Segment Start: Selected passage

Kretania is a Palearctic genus of butterflies in the family Lycaenidae.

Species
Listed alphabetically within groups:

The eurypilus species-group:
 Kretania csomai (Bálint, 1992)
 Kretania eurypilus (Freyer, 1852) – eastern brown argus
 Kretania iranica (Forster, 1938)
 Kretania psylorita (Freyer, 1845) – Cretan argus
 Kretania zamotajlovi Shchurov & Lukhtanov, 2001

The pylaon species-group:
 Kretania allardii (Oberthür, 1874)
 Kretania beani (Bálint & Johnson, 1997)
 Kretania hesperica (Rambur, 1840)
 Kretania klausrosei (Bálint, 1992)
 Kretania martini (Allard, 1867) – Martin's blue
 Kretania modica (Verity, 1935)
 Kretania nicholli (Elwes, 1901)
 Kretania patriarcha (Bálint, 1992)
 Kretania philbyi (Graves, 1925)
 Kretania pylaon (Fischer de Waldheim, 1832) – zephyr blue
 Kretania sephirus (Frivaldszky, 1835)
 Kretania stekolnikovi Stradomsky & Tikhonov, 2015
 Kretania trappi (Verity, 1927)

Segment End: Selected passage
Segment Start: Recorded data

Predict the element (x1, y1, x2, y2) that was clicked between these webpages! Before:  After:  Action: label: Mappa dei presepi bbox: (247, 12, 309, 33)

Segment End: Recorded data

-- Exercise --
Answer these questions from the text on the butterfly genus Kretania:
1. To which family does the genus belong?
2. Which species in the eurypilus species-group has the common name Cretan argus?
3. Who described Kretania stekolnikovi, and in what year?

-- Solution to the exercise --
1. Lycaenidae
2. Kretania psylorita
3. Stradomsky & Tikhonov, in 2015